Only by paying IDR 5,000 for local tourists and IDR 10,000 for foreign tourists, visitors can enter and see cultural heritage in the Kete Kesu traditional area. Entering the Kete Kesu area, visitors will be greeted by a vast expanse of rice fields, complete with several buffaloes that are being pastored. For the Toraja people, buffalo is an animal that is considered sacred. This animal is believed to accompany the spirits of those who have died. The more the number of buffalo used in the solo sign ceremony, there is a belief that the spirit will be faster to the spirit realm.
e. Toraja woven fabric
Toraja Woven Fabric is one of the heritage that is still preserved until today. Toraja woven fabric has a very high position in the culture of the Toraja people. Woven cloth plays an important role in various traditional ceremonies, also using symbols of prosperity and glory. In the past, only certain people were able to own the cloth, including the aristocracy or capable economic community.
f. Toraja’s coffee
Starting from the hands of farmers in the mountains of Toraja, to spread all over the world, Toraja coffee has left traces of the scent of pride for this country. Enjoying Toraja coffee in its original place after exploring the beautiful, beautiful Toraja nature will certainly be the desire of coffee connoisseurs.
Imagine drinking Toraja coffee in the yard of Tongkonan in the afternoon, looking at the green hills and the expanse of yellowing rice fields, small children who are still playing, farmers returning home, buffaloes and pigs that start noisy in cages, singing birds – birds chime together bamboo groves, aah … let the imagination loose without bound to the fairyland. Or rather pieces of heaven in the heart of Sulawesi.

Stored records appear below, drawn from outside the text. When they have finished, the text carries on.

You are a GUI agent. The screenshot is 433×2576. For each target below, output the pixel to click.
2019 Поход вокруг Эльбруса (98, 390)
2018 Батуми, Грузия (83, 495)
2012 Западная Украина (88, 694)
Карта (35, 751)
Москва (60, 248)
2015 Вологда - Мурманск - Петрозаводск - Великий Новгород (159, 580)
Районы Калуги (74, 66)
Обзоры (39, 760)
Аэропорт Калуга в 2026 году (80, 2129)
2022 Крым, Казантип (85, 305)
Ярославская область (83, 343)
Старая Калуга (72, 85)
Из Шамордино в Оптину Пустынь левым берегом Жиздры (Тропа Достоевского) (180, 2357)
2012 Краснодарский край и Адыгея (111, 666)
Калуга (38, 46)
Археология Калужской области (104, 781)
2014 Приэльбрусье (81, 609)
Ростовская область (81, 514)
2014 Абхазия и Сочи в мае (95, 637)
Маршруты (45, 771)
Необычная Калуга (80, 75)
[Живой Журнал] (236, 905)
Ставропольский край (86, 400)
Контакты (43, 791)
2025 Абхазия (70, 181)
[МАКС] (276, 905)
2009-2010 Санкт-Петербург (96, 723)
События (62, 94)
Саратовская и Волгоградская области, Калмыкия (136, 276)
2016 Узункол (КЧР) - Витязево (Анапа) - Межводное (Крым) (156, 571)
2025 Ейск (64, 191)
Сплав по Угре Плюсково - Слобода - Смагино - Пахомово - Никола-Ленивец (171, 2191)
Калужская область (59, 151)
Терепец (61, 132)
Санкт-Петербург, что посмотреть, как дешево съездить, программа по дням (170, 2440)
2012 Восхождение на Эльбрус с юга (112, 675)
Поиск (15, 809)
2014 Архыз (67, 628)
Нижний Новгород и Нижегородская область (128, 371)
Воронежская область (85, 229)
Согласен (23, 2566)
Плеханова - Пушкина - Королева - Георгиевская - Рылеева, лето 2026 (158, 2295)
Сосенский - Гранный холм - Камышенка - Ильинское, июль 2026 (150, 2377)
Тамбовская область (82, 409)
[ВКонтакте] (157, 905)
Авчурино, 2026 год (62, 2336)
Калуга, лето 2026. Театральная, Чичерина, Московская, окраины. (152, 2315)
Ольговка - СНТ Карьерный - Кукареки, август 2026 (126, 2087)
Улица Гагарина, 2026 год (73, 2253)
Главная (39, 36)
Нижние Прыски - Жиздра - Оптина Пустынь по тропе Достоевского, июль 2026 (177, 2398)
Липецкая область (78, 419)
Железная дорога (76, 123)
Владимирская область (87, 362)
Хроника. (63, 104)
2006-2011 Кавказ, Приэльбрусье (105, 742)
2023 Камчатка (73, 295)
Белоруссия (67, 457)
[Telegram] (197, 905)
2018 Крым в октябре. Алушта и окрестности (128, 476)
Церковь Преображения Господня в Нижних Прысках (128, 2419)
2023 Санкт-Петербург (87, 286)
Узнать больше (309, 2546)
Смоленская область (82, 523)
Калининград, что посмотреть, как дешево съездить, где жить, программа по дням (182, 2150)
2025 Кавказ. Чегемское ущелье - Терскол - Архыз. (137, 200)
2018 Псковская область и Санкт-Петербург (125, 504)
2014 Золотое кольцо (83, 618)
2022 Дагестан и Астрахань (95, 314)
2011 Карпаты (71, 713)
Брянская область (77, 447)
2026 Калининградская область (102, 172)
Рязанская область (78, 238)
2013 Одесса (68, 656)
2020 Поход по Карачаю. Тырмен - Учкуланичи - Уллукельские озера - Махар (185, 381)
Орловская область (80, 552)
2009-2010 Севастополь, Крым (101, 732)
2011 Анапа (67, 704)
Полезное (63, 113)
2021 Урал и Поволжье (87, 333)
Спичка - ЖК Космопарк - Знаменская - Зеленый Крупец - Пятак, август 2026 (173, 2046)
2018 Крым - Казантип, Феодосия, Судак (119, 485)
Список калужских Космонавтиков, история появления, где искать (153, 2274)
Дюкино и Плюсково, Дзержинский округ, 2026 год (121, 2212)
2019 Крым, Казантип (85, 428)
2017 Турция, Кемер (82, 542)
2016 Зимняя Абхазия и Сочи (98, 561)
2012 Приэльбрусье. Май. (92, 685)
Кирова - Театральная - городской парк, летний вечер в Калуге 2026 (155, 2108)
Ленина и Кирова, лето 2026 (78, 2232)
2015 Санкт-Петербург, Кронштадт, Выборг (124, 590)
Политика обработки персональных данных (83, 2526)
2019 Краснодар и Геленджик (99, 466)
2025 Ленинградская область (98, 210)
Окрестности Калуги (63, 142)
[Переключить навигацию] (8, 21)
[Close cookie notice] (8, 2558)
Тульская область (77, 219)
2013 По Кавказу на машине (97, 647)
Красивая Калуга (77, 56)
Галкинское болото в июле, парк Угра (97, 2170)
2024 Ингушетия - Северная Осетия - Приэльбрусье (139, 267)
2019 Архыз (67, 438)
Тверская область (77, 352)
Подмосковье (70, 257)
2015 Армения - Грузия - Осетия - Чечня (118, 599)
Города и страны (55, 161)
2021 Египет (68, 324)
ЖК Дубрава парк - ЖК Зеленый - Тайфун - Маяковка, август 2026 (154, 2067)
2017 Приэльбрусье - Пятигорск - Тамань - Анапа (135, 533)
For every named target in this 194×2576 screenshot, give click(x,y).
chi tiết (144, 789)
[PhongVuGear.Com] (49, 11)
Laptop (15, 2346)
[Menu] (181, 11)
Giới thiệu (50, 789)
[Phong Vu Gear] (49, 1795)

Toraja coffee is a type of Arabica coffee that has its own characteristics, try to enjoy it without using sugar or sweeteners, we will feel the savory taste that is rarely found in local coffees in other regions. This savory taste is one of the main characteristics of Toraja coffee which makes people addicted to enjoying this coffee.
Toraja coffee is a commodity to be reckoned with, Japan and America are the main importers of this coffee. Even in Japan, the Toraja coffee trademark has been patented by Key Coffee. In some cafes in the world have their own class at a price that is certainly not cheap. Unfortunately, this classy price is not directly proportional to the welfare of coffee farmers in their original place.
Each region has a different beauty and a variety of uniqueness, one of which is the land of Toraja, come and see for yourself how unique this Toraja land.